Task item:
Examine the records and identify each line that includes the string "computer". Copy those lines.

Available data:

########

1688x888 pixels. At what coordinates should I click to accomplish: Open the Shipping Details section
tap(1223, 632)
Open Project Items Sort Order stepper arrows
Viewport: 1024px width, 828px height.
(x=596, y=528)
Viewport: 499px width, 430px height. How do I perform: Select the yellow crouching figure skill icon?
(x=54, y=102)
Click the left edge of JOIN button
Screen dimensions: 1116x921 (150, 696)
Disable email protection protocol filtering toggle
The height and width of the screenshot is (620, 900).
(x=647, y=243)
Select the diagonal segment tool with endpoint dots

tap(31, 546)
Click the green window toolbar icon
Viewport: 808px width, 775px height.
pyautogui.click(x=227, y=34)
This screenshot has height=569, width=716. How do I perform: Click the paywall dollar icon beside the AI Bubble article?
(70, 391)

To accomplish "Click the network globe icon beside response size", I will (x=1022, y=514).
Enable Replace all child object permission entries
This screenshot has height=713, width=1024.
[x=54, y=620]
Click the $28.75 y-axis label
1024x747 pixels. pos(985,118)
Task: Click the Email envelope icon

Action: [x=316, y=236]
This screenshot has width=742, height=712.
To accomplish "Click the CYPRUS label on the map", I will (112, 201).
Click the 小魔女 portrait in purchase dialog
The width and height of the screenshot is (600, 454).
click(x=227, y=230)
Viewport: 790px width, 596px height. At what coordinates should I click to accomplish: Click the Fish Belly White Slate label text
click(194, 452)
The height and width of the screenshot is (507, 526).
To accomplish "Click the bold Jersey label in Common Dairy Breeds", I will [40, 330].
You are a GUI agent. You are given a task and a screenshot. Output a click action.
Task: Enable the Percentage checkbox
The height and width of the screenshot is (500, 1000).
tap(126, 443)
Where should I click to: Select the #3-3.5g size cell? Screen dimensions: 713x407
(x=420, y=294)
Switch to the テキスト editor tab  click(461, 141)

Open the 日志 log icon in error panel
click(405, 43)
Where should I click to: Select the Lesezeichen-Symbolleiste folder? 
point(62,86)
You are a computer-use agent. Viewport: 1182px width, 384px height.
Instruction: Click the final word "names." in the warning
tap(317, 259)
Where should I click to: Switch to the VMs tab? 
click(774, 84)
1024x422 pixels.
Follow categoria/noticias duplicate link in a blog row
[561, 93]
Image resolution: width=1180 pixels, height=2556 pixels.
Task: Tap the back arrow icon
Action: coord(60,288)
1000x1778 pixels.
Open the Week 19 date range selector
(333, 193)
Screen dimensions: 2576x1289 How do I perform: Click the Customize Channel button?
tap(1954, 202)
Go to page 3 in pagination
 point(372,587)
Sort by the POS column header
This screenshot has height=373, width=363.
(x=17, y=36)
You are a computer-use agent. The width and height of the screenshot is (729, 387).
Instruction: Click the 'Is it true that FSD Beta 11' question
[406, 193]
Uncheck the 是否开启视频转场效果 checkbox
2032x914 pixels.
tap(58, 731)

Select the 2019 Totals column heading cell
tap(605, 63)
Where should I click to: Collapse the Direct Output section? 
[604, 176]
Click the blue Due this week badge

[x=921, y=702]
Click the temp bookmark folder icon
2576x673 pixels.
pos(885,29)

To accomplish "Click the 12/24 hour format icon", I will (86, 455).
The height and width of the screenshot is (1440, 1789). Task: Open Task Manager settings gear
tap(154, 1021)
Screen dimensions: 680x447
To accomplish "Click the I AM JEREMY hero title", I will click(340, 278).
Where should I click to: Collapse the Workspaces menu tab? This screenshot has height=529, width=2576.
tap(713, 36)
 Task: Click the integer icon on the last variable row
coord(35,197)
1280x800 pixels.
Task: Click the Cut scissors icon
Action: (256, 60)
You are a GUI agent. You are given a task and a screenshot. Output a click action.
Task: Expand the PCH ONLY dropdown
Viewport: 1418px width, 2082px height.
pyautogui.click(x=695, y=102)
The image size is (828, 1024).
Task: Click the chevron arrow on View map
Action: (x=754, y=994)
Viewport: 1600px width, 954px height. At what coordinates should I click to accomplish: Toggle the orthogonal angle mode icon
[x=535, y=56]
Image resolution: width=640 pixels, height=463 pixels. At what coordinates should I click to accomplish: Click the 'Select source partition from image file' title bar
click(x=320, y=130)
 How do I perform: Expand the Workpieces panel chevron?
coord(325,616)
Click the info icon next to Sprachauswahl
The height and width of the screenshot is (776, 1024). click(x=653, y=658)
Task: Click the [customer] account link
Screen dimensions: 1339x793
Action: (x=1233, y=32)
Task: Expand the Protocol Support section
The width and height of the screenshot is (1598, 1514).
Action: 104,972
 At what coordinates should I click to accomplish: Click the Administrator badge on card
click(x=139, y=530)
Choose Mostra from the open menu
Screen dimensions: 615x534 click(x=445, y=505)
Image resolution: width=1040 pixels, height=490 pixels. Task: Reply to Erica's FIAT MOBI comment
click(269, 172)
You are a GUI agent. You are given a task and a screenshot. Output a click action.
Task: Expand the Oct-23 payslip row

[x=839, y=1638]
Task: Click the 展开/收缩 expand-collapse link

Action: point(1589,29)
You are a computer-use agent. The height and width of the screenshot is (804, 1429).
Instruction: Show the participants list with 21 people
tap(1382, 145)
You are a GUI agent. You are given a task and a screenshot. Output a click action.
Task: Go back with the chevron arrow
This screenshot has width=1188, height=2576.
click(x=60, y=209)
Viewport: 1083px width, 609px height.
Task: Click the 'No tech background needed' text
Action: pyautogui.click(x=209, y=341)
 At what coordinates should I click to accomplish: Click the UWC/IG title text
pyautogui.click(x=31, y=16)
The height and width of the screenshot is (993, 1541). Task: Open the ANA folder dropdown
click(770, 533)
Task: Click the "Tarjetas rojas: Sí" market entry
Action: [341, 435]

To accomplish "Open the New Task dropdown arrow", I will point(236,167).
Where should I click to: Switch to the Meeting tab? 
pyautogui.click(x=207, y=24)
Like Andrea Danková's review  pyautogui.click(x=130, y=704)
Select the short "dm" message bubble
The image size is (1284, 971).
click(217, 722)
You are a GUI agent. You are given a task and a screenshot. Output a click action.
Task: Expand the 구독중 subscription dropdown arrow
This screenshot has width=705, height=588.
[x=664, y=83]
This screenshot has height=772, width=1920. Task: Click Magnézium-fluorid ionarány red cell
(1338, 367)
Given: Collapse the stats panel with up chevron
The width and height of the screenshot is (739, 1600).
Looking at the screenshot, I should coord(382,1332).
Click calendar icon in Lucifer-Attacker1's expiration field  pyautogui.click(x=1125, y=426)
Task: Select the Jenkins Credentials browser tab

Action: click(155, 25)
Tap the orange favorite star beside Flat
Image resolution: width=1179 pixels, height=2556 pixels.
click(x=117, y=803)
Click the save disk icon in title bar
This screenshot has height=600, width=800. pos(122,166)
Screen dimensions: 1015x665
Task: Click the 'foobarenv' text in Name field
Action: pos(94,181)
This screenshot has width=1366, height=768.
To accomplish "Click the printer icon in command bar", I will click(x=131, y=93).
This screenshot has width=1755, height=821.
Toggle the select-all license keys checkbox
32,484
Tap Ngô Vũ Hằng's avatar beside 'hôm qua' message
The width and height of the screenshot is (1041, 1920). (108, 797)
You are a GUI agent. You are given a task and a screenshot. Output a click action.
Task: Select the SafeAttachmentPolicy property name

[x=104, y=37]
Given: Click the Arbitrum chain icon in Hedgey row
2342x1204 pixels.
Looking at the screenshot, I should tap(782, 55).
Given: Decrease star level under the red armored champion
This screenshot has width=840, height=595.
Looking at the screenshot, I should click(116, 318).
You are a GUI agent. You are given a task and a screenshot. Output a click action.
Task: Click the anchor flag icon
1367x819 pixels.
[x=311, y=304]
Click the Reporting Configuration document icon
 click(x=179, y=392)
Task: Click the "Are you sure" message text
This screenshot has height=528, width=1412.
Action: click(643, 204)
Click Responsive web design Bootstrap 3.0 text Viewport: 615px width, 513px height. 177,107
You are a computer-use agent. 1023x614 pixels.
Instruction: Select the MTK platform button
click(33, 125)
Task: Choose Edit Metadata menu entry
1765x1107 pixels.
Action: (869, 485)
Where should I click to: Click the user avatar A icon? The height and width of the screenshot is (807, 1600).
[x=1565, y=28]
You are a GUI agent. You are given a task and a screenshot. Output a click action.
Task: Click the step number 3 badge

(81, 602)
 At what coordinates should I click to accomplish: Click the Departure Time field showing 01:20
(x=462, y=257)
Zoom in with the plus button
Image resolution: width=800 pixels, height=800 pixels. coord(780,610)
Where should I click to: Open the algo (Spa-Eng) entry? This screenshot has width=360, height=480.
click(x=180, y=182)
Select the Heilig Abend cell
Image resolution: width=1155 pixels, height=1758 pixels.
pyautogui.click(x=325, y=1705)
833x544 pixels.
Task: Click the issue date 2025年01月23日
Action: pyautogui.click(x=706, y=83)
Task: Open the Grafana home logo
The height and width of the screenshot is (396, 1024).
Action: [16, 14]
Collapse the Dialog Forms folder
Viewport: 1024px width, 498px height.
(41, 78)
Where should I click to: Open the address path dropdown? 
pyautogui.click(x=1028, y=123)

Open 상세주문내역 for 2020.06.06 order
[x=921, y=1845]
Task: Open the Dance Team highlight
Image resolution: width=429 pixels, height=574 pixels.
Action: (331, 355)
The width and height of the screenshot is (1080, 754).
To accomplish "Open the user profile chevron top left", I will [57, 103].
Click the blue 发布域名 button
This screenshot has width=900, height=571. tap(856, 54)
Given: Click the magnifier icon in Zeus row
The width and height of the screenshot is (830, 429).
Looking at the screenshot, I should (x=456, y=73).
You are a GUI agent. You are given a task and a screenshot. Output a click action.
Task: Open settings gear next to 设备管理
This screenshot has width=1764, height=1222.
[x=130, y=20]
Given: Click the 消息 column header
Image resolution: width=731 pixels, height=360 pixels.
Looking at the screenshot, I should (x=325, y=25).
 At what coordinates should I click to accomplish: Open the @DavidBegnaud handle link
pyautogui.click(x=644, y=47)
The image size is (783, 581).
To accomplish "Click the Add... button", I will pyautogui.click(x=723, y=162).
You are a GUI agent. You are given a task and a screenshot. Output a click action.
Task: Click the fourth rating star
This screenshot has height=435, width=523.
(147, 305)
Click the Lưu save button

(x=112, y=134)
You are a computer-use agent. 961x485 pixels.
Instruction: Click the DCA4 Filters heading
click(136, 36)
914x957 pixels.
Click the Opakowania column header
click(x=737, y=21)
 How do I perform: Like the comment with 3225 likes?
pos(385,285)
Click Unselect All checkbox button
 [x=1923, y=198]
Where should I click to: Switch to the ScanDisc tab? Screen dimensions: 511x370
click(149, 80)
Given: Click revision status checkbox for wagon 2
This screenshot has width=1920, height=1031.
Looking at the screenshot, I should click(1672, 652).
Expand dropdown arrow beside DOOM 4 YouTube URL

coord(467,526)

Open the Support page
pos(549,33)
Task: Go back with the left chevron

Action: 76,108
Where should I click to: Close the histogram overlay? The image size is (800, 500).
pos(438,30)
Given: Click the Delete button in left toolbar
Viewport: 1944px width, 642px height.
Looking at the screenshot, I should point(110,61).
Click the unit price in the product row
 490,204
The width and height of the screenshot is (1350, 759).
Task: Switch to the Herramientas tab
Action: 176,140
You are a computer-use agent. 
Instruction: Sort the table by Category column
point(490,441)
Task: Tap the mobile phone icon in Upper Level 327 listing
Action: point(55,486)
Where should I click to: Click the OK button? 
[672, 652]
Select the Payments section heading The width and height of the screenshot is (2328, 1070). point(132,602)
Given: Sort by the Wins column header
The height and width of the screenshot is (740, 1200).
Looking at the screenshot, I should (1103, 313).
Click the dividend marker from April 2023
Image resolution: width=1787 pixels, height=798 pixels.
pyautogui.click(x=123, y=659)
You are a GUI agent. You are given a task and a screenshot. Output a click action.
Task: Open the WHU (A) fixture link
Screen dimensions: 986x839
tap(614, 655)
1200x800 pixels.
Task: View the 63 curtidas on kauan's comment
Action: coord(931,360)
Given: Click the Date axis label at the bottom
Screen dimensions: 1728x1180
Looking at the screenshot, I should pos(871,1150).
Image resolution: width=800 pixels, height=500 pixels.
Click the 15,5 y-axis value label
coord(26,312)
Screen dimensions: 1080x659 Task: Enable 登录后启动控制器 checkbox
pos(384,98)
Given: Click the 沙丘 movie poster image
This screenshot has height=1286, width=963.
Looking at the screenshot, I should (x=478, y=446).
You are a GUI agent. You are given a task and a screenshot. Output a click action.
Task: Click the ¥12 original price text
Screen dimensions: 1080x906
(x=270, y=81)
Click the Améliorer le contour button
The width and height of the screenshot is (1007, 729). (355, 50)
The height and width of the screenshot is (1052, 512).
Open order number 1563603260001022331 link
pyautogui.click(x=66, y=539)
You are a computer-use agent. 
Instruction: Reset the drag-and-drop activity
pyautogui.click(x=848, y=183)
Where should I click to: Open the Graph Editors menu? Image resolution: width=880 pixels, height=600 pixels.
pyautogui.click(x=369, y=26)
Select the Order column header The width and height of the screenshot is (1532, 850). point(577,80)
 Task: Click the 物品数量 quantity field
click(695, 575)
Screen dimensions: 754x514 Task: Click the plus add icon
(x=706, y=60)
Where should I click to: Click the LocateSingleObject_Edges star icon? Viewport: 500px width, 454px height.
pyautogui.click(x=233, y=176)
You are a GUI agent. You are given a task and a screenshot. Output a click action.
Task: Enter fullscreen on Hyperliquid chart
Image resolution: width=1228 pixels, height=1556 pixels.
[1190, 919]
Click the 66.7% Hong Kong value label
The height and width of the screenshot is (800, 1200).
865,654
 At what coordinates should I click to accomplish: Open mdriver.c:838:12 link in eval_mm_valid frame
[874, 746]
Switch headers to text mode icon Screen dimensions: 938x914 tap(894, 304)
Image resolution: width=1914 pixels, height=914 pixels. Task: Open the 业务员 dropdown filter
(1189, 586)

########

Finished task:
You are a computer-use agent. Viewport: 1182px width, 384px height.
You are a computer-use agent. The width and height of the screenshot is (729, 387).
You are a computer-use agent. The height and width of the screenshot is (804, 1429).
You are a computer-use agent. 1023x614 pixels.
You are a computer-use agent. 961x485 pixels.
You are a computer-use agent. 
You are a computer-use agent. 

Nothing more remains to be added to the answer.